そして、横浜市会議員団にも野球チームがあり、多くの議員が参加していて監督が横山さん、キャプテンが大久保さんで、お二人は野球を通じた強いつながりがあった。
だから、大久保さんの奥さんが1970年代に交通事故で亡くなられたとき、後妻さんを世話したのは横山さんと言う具合なのだ。
人と人のつながりは、党派は関係なく、人間的な好悪なのである。
こうして社会党の議長が誕生したが、なんと大久保先生は、4年も議長を務めたのであり、その最後の半年間は、私が横浜市会での最初の公的秘書をやることになったのだ。
つまり、鈴木喜一さんは、4年も待たされてやっと議長になったので、70歳に近かったと思う。
鈴木先生は、非常に良い方で、私のいうとおりにすべてやってくれた。
怒られたのは2年間で1回だけ、なにかの行事を先生が忘れていて、私が指摘したときで、
「そんなこといちいち全部俺が憶えてられるか!」と怒鳴られた。
まさにその通りで、日程を管理するのは秘書の第一の仕事なのだから当然のことだった。
先生は、酒もタバコも、もちろん女にも潔癖で、その点でも、なにかにつけて鷹揚だった横山さんとは肌が合わなかったのだと思う。
その第一は、横浜市での飛鳥田市長と横浜自民党の「蜜月時代」を作り出していた横山健一さんの政治的姿勢が鈴木先生には許せなかったのだと思うのだ。
先生には、男の子が2人、女の子が1人いて、長男は慶応大学を出て、横浜高島屋の課長だった。
次男を後継者にするつもりだったが、この方が30代で、急死されてしまったのだ。
横浜市自民党本部では、西区は鈴木喜一さんは、議長もやったので引退と決めていた。
それが次の候補者が急死したので困った。そこで急きょ決めたのが、市連会長の小此木彦三郎の秘書だった元首相の菅義偉氏だった。

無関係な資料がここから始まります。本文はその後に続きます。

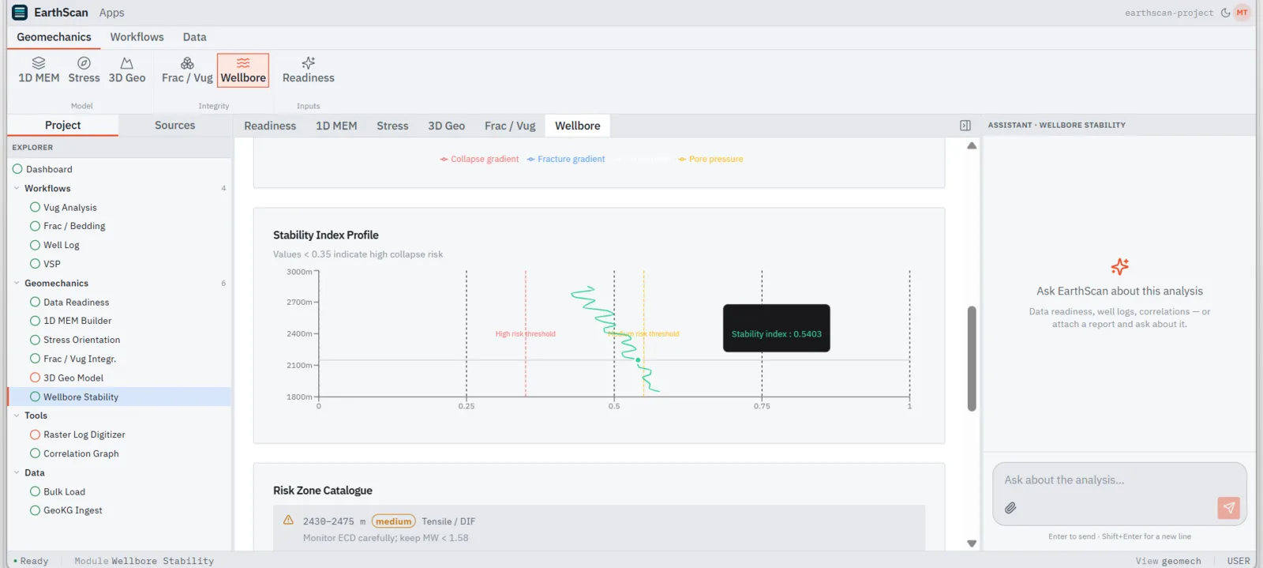1263x568 pixels.
Task: Open the Sources panel tab
Action: click(x=174, y=126)
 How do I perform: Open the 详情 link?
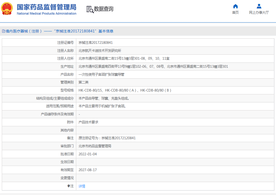82,186
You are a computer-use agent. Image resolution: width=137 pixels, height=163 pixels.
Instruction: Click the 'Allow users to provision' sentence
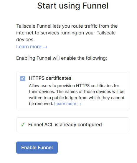click(74, 89)
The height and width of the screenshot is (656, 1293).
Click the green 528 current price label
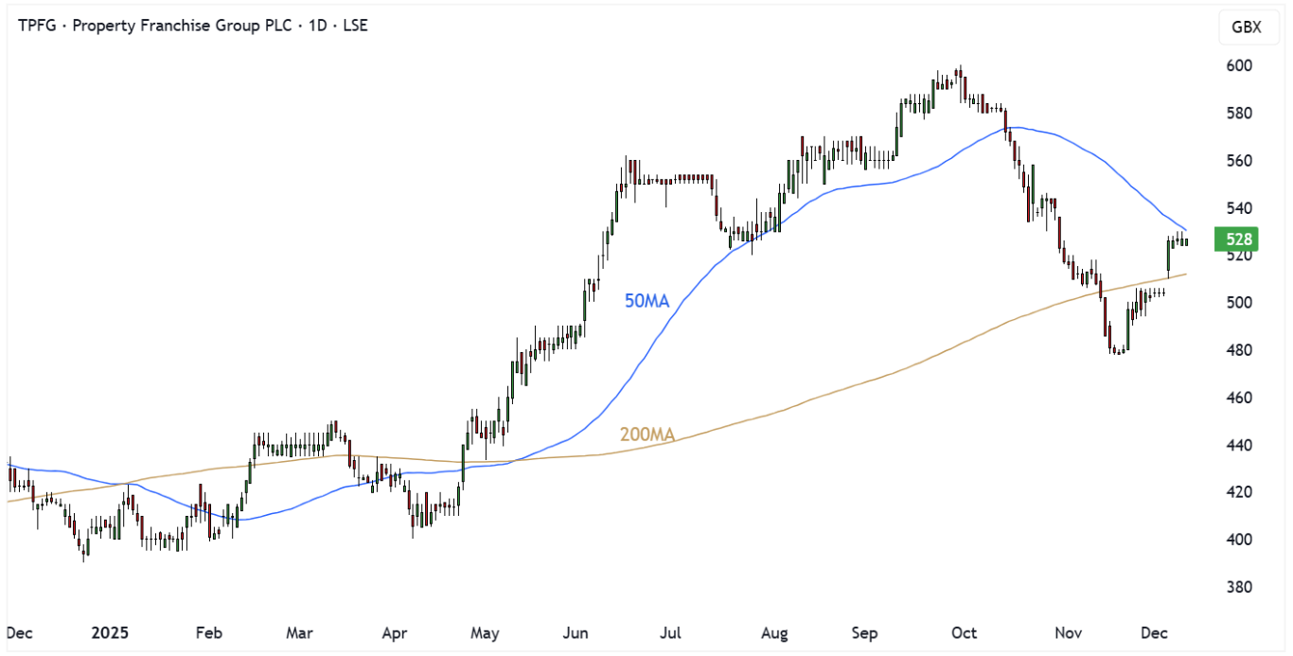click(x=1240, y=240)
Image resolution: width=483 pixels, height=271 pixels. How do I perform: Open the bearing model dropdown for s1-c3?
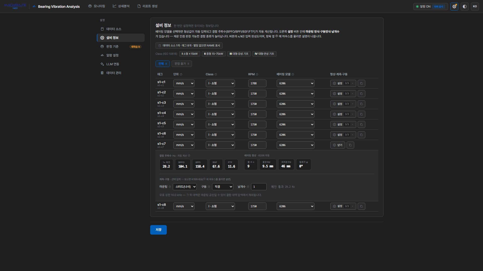click(295, 104)
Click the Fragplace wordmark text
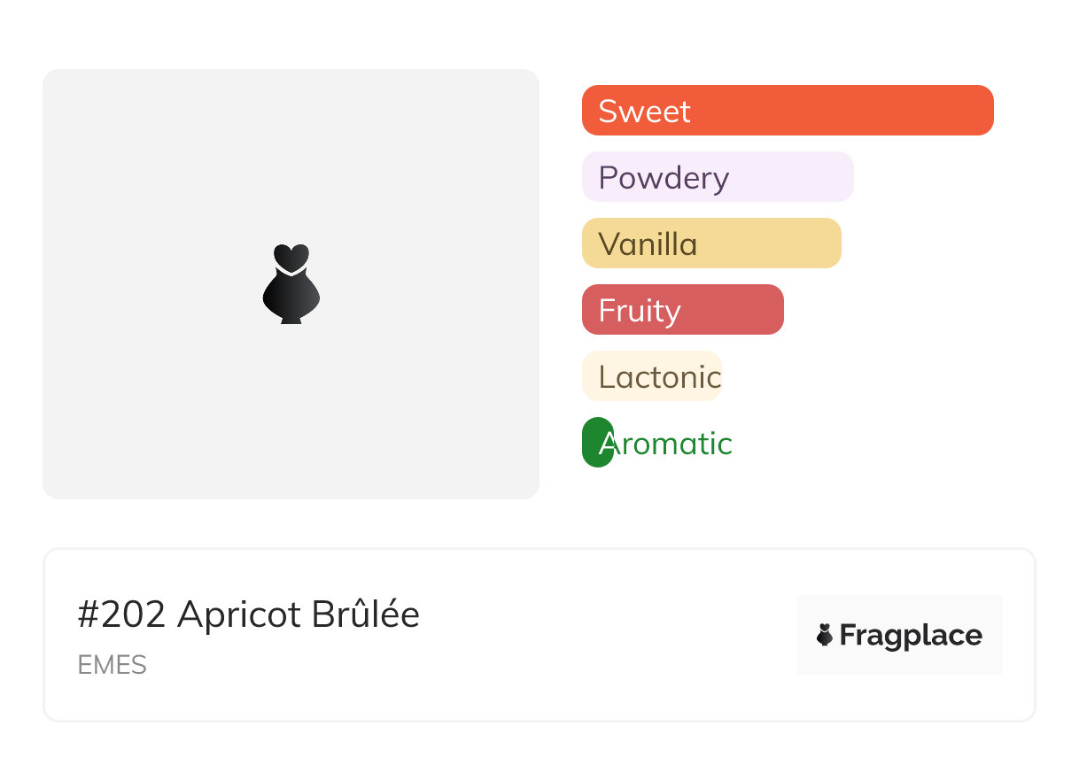 (x=911, y=636)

このとき、鈴木喜一先生の周囲では、「喜一出ろ」という声が上がった。
しかし、横浜の親分の小此木さんに逆らうことはできない。そこで、鈴木先生は、神奈川県の西区の県議会に出ることにした。
このときの理屈というのが、大変に面白いもので、
「西区の市会議員候補を決めたのは西区の県議会銀の斎藤達也でけしからん。この男を落としてやる」として県議会に出たのだ。

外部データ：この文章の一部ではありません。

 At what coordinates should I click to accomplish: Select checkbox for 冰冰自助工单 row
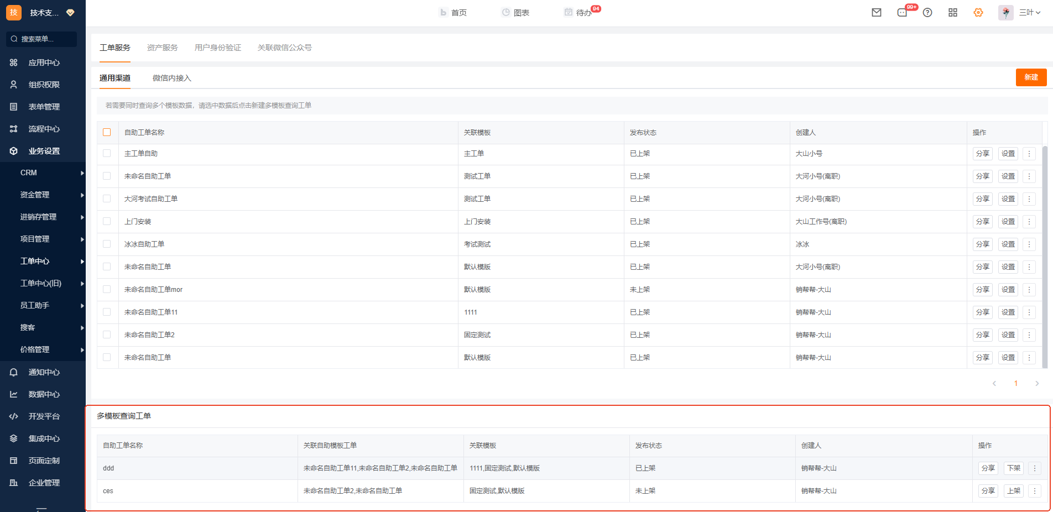pyautogui.click(x=107, y=244)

本当は、決めたのは小此木さんだが、大親分に逆らうことはできないので、斎藤さんにしたのだ。
この辺の理屈は、日本の保守の論理として大変に興味深いと思う。
また、斎藤さんは、横浜の元大物議員だった方の愛人との子だとの噂もあり、その辺も女性関係に潔癖だった鈴木先生と斎藤さんは合わなかったのだと思う。
そして、なんと鈴木喜一先生は、県議会議員選挙で当選されたのだ。
日本人の同情票というものだろう。4年間、静かに県議会で過ごされたようだ。
だが、次の回も出られて当然にも落選されて、比較的すぐに亡くなられた。
なんというか、森の石松のような、竹を割ったような性格のような人だったと私は思うのだ。